Description of the task:
Copy exactly, and only, the lines from the line containing "Where should I click to: Click the word" through the last line of the records below, both included.

Pixel coordinate grounding data
Content starts
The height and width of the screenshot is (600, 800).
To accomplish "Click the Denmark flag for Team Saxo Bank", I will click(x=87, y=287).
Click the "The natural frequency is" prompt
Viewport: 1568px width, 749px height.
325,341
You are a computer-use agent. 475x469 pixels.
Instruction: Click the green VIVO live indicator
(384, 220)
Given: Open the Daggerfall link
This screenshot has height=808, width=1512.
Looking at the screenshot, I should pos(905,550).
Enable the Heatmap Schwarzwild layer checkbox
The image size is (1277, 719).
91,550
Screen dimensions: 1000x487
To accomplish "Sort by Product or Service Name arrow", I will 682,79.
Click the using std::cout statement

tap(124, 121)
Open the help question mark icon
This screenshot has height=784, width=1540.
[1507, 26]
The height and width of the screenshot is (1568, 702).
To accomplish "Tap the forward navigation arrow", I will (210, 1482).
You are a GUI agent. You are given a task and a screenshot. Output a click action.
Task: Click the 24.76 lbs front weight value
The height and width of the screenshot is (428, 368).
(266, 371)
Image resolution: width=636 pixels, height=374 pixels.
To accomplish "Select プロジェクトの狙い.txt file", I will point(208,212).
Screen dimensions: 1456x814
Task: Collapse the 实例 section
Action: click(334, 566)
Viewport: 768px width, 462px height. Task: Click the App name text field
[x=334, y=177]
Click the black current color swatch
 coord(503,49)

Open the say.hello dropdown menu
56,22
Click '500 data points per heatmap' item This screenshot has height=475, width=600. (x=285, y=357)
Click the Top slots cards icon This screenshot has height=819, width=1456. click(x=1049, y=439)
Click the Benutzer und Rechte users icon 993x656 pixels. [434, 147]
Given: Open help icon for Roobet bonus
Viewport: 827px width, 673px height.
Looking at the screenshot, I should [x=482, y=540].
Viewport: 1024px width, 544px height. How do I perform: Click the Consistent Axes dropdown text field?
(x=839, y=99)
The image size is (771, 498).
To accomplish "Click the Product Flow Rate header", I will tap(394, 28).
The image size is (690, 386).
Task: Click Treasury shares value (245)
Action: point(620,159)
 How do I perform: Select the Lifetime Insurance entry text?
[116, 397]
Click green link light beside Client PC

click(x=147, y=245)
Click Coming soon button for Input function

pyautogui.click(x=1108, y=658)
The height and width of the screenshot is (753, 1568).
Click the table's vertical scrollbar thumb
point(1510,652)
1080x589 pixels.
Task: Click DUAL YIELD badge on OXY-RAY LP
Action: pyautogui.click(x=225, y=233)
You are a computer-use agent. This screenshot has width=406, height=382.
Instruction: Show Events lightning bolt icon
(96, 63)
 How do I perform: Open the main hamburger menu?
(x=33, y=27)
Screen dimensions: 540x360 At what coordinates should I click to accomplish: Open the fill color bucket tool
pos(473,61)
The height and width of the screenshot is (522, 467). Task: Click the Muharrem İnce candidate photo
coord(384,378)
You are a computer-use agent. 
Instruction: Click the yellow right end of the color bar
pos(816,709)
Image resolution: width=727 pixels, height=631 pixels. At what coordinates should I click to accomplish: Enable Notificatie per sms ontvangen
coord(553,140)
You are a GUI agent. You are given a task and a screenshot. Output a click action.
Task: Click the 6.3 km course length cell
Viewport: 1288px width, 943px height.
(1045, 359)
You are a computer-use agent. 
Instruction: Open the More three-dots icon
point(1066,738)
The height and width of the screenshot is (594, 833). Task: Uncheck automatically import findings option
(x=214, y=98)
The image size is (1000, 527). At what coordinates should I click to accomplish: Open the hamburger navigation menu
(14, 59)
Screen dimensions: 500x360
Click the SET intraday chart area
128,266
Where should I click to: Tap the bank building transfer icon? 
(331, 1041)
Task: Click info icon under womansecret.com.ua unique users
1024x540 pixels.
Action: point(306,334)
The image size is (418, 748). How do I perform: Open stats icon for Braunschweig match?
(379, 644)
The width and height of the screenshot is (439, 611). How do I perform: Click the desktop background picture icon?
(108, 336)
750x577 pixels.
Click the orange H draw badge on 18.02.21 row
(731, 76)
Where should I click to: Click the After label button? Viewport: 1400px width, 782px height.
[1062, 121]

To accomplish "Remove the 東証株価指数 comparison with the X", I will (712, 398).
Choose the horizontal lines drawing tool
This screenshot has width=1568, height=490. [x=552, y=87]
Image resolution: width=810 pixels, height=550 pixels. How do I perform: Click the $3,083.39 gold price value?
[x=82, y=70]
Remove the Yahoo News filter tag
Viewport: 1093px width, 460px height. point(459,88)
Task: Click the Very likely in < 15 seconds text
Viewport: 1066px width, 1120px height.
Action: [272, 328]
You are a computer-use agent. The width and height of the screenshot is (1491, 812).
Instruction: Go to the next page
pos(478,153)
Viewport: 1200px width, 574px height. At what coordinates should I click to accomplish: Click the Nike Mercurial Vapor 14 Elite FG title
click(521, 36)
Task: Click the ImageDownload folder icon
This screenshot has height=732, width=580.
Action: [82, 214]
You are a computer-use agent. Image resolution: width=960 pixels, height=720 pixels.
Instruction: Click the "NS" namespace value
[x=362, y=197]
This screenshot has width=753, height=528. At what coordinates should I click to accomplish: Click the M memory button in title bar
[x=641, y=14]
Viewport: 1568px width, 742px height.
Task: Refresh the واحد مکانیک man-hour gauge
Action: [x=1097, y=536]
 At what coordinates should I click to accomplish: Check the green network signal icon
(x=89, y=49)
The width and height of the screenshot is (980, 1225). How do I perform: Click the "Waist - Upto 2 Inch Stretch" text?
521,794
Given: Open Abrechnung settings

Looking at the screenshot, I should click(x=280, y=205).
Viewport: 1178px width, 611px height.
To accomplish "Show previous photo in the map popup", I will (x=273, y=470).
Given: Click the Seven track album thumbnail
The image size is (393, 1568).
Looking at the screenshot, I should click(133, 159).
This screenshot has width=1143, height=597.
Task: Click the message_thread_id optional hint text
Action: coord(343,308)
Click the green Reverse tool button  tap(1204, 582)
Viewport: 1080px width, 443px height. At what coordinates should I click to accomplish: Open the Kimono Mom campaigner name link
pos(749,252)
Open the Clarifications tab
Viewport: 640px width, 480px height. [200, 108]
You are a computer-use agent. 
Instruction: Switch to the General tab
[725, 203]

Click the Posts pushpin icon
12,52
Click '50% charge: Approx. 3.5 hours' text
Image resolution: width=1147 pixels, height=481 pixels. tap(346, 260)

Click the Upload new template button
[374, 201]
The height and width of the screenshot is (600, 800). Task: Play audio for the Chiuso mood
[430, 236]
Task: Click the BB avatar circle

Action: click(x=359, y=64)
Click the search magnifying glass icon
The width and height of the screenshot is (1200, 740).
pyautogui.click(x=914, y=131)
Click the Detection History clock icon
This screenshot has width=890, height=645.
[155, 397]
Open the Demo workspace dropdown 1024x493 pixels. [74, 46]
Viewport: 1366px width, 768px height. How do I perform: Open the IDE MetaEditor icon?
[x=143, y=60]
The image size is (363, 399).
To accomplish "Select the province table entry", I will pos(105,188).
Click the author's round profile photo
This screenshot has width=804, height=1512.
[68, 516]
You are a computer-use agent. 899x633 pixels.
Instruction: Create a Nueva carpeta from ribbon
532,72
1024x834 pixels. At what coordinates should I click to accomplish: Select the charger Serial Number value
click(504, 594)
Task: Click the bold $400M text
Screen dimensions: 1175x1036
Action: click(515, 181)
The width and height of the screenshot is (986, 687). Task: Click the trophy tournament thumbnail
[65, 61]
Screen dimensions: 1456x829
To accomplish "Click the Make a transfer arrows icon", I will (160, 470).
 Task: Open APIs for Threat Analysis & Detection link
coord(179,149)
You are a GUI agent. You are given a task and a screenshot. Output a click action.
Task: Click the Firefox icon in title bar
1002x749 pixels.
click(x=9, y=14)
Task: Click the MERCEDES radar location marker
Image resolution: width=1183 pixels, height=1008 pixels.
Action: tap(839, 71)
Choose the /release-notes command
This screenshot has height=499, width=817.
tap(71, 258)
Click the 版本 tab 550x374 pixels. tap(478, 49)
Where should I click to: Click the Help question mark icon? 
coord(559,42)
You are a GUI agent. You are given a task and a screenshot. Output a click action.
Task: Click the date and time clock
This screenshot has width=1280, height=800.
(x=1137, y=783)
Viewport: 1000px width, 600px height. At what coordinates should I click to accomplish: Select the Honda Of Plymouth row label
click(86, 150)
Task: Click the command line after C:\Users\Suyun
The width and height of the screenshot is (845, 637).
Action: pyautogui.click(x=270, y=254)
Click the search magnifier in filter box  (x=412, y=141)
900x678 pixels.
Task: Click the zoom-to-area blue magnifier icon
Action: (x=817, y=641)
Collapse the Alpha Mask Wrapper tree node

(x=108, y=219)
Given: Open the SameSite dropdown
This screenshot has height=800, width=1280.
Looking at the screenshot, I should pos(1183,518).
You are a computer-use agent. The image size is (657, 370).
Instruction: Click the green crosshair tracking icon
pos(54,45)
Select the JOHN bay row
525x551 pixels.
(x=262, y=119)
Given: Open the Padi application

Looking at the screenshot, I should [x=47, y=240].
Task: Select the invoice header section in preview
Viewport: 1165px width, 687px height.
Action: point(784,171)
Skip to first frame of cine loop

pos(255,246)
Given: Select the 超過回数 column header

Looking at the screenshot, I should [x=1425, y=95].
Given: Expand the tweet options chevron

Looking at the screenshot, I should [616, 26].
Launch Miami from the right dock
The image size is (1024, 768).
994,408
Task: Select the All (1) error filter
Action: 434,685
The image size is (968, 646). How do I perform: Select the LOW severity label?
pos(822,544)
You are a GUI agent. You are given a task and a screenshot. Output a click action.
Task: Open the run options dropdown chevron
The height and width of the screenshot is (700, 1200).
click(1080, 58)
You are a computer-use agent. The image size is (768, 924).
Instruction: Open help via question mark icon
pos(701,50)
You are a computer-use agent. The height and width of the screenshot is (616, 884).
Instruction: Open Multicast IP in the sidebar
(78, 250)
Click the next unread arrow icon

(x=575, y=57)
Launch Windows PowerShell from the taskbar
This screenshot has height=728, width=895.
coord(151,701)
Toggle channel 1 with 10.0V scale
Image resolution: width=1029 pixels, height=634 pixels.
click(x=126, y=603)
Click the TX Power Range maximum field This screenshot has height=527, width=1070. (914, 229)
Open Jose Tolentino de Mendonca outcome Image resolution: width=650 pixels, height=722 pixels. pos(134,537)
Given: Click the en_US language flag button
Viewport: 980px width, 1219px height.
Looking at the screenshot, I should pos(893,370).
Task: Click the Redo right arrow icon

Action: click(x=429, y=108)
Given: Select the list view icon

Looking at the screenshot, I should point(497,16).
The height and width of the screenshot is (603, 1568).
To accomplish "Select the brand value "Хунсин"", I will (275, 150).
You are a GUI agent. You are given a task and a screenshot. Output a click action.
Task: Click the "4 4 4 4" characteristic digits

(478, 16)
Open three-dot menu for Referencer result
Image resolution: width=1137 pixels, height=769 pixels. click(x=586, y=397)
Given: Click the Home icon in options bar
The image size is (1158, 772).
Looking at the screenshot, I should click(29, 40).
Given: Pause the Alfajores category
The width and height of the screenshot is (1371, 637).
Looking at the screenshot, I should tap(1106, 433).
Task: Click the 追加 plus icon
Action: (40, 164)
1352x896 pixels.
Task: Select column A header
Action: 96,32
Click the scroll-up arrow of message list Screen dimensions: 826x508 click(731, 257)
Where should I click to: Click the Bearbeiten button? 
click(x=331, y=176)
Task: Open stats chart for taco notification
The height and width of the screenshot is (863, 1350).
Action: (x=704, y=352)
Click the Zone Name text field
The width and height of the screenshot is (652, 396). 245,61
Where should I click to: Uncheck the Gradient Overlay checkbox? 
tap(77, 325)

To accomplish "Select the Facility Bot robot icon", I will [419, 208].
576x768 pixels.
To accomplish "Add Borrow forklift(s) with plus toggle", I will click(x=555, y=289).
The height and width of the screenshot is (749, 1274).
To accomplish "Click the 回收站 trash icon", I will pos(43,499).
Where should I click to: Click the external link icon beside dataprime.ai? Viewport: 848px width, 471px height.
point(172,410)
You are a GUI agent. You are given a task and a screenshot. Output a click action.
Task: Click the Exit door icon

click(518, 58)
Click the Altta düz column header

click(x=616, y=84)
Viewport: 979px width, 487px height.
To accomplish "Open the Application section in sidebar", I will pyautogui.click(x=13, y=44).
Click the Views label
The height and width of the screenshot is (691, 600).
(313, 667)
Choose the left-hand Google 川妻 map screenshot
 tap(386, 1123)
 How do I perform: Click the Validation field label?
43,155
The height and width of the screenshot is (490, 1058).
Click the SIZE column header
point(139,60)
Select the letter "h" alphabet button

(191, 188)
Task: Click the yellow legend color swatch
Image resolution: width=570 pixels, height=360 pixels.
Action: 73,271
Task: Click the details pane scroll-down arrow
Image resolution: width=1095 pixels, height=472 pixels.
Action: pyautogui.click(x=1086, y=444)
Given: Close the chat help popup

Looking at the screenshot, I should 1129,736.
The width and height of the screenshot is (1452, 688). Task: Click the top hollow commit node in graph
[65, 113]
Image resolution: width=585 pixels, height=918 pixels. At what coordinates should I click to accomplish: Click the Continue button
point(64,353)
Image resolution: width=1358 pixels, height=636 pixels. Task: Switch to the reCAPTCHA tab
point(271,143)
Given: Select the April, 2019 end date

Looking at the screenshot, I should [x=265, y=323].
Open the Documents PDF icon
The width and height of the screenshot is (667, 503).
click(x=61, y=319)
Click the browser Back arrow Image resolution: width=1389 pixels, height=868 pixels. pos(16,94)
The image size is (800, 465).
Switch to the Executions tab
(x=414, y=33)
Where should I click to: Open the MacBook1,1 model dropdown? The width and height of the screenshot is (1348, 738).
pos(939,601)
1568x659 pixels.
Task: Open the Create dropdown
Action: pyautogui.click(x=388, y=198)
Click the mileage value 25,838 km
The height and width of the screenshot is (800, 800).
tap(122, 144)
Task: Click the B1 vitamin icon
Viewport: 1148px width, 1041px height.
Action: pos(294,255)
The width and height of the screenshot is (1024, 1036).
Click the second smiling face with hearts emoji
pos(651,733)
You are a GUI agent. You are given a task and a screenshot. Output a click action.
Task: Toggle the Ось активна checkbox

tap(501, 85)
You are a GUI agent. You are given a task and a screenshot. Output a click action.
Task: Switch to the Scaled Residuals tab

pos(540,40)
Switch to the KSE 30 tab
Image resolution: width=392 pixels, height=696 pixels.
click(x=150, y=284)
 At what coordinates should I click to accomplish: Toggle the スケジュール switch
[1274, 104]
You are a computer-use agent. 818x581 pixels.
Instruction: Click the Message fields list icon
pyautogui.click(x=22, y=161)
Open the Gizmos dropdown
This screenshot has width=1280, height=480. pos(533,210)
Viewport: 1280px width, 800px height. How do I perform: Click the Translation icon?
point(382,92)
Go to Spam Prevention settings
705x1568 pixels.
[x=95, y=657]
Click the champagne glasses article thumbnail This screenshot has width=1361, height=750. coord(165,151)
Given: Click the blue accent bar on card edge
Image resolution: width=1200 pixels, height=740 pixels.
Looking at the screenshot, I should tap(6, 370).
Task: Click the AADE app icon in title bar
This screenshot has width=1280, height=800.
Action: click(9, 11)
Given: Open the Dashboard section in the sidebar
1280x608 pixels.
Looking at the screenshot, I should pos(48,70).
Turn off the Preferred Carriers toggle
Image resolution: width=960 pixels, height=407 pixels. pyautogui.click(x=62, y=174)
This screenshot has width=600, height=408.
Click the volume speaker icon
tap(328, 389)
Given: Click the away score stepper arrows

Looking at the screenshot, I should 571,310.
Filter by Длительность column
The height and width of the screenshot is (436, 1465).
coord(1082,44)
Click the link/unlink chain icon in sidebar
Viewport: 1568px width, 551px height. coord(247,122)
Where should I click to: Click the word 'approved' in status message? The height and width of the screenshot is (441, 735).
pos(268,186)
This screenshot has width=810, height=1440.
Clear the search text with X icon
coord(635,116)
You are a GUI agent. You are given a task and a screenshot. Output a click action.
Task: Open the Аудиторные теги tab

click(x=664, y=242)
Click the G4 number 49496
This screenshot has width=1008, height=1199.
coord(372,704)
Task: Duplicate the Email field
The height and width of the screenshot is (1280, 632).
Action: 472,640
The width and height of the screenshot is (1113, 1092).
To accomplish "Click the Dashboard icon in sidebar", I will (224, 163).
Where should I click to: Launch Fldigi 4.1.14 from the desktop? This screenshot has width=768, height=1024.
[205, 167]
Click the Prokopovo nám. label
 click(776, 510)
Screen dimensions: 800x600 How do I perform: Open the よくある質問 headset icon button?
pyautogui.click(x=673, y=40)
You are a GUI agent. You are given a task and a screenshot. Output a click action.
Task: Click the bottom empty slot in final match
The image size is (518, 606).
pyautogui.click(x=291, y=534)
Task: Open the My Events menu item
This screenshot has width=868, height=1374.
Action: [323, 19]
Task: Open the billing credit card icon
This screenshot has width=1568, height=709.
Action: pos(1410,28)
Content ends
Result of this exercise:
Where should I click to: Click the word 'approved' in status message? The height and width of the screenshot is (441, 735).
pos(268,186)
This screenshot has width=810, height=1440.
Clear the search text with X icon
coord(635,116)
You are a GUI agent. You are given a task and a screenshot. Output a click action.
Task: Open the Аудиторные теги tab

click(x=664, y=242)
Click the G4 number 49496
This screenshot has width=1008, height=1199.
coord(372,704)
Task: Duplicate the Email field
The height and width of the screenshot is (1280, 632).
Action: 472,640
The width and height of the screenshot is (1113, 1092).
To accomplish "Click the Dashboard icon in sidebar", I will (224, 163).
Where should I click to: Launch Fldigi 4.1.14 from the desktop? This screenshot has width=768, height=1024.
[205, 167]
Click the Prokopovo nám. label
 click(776, 510)
Screen dimensions: 800x600 How do I perform: Open the よくある質問 headset icon button?
pyautogui.click(x=673, y=40)
You are a GUI agent. You are given a task and a screenshot. Output a click action.
Task: Click the bottom empty slot in final match
The image size is (518, 606).
pyautogui.click(x=291, y=534)
Task: Open the My Events menu item
This screenshot has width=868, height=1374.
Action: [323, 19]
Task: Open the billing credit card icon
This screenshot has width=1568, height=709.
Action: pos(1410,28)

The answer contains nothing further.